How Eakins gets another head coaching job is beyond us, but as is always the case with teams as bad as the Oilers, the coaching is just the veneer coating much deeper flaws.

It is undeniable that this team simply isn't built to compete in the NHL, and especially not in the Western Conference where the Oilers are 1-15-4 this season.

Not only are the Oilers poorly constructed with a porous defense, spotty goaltending and a woeful lack of depth down the middle, there is little to suggest any of those problems can be addressed without a significant overhaul.

But now it gets even better.

MacTavish, who was bounced from behind the Oilers' bench back in 2009 after missing the playoffs for a third straight season after somehow coaching them to the 2006 Stanley Cup finals, will go back behind the bench, because, well, why not?

What could possibly go wrong?

Or more wrong?

MacTavish will preside over the bench on an interim basis to perform a task he was deemed ill-suited to perform a few years ago, while helping former AHL coach Todd Nelson get used to the job. Nelson will then hold the job on an interim basis presumably until the end of this miserable season when who knows what further chaos awaits.

Meanwhile, MacTavish will continue to perform his duties as GM, another job he has proven to be ill-suited for.

Back when MacTavish was hired as GM, Lowe got rather defensive when asked about the old boys' club mentality that permeates this franchise that was once the gold standard for on-ice excellence.

At one point at that press gathering, Lowe peevishly reminded a questioner that he figured he had more Stanley Cup rings (six) than all but one person working in the game.

It's not true, by the way, but the point was obvious: Look, I'm smarter than you, so how dare you question how we do things?

Tone deaf?
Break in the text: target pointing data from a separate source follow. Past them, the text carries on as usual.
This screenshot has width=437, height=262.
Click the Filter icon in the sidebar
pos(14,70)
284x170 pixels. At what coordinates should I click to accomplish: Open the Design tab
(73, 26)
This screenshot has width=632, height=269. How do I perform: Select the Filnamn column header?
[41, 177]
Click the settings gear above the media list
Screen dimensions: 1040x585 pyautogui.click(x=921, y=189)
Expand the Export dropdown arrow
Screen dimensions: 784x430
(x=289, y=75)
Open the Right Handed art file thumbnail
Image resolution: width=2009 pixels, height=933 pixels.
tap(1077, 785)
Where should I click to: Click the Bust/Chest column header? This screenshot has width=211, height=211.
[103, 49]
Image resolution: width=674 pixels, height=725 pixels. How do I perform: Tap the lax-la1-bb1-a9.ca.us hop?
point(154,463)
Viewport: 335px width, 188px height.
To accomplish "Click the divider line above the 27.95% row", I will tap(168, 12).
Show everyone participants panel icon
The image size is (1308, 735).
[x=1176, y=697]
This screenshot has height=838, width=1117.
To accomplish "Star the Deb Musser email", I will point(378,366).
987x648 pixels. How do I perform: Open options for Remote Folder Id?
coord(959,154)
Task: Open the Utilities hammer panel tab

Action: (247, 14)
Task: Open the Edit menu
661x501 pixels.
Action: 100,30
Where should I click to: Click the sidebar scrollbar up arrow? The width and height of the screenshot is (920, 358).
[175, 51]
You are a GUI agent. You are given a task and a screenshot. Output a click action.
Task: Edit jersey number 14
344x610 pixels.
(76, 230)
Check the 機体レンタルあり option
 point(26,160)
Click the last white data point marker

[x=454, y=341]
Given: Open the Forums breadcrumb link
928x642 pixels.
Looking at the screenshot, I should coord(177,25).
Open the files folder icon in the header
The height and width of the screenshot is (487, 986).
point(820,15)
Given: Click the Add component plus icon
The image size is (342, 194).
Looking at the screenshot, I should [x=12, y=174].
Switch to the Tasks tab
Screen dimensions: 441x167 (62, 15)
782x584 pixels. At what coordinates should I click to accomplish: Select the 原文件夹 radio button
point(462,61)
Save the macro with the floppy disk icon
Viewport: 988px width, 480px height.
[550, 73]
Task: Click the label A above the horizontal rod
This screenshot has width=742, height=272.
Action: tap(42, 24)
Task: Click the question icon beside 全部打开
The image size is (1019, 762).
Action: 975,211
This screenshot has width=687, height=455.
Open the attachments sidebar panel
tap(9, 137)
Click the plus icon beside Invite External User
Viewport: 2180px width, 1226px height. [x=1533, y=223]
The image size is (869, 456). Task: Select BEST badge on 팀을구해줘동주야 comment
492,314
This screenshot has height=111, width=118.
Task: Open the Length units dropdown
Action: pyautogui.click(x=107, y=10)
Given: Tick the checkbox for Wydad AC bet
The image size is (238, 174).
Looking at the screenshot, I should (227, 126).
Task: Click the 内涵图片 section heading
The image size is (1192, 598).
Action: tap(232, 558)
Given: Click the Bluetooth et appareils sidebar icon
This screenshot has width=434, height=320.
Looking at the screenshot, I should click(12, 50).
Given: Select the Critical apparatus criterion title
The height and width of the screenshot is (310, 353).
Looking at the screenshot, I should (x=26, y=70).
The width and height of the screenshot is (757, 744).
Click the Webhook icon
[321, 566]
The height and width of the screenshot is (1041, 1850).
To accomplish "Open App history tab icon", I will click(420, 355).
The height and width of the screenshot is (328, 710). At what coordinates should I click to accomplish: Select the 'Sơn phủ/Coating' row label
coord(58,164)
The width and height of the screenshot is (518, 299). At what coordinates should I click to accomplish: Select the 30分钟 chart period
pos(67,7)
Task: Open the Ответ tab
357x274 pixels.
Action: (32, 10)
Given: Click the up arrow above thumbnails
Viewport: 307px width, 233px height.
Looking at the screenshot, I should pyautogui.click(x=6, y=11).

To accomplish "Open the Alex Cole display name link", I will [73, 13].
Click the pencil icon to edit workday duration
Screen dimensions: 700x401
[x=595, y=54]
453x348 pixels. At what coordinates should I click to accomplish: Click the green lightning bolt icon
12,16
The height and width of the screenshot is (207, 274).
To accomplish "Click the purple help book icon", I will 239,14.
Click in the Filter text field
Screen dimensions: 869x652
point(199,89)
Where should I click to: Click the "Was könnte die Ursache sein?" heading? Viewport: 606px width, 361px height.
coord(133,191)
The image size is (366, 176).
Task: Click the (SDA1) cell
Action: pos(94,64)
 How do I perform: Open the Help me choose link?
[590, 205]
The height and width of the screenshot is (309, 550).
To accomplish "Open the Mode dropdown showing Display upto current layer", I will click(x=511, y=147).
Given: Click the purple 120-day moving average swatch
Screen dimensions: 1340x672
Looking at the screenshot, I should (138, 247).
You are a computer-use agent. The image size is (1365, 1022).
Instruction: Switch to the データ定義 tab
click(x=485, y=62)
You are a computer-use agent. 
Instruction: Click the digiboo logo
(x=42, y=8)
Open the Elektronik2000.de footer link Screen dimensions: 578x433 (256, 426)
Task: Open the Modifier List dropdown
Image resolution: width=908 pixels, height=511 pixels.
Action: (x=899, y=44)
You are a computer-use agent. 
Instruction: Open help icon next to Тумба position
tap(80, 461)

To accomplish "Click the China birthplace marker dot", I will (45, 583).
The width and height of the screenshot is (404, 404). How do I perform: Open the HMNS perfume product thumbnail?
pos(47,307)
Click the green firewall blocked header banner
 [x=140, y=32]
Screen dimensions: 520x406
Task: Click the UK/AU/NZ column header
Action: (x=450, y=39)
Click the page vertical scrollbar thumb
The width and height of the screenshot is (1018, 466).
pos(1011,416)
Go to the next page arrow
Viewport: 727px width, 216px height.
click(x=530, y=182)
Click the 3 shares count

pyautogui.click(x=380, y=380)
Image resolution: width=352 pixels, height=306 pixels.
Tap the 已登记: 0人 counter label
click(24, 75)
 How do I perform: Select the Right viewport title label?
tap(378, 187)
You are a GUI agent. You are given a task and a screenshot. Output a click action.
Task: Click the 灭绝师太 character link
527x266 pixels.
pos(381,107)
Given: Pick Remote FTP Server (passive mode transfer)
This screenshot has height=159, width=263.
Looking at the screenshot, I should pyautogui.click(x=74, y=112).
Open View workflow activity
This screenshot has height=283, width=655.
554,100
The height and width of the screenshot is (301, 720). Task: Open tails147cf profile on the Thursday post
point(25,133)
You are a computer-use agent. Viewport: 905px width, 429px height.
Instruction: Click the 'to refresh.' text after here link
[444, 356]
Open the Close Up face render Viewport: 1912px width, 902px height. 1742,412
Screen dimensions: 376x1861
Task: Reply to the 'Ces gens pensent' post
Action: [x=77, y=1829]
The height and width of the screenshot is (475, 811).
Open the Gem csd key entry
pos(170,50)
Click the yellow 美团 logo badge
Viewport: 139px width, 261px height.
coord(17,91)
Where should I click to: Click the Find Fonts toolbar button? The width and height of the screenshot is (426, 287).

Oh there's lots of that going around the Oilers.

Ten days ago MacTavish made it clear that while he and ownership were ticked off at the Oilers' losing ways, it wouldn't be wise to lump him in with personnel decisions made prior to his arrival as an executive.

Monday he was a man with bloody hands.

The beleaguered GM also insisted Monday -- presumably after those higher up the food chain demanded a sacrificial lamb -- there is ongoing evaluation at every level of the organization to get at the core of the problem with this team.

Perhaps we might suggest more frequent use of a mirror.

And when MacTavish is done, he might lend it to Lowe.

You have to wonder what Bob Nicholson, the sage former head of Hockey Canada and a man who has seen the building of multiple gold medal teams first-hand, must be thinking.

Nicholson recently took over as vice chairman of Oilers Entertainment Group (a title shared by Lowe) at the top of the Oilers' flow chart.

Many view Nicholson as perhaps the one man to lead the Oilers out of the wilderness.

To do that, Nicholson will have to break the old boys' grid that appears to have played a large role in the utter stagnation of this franchise.

Perhaps Monday's change behind the bench was the first step in dealing with the team's significant malaise.

But he can't affect even greater change without getting some blood on his hands, and that blood should be Oiler blue.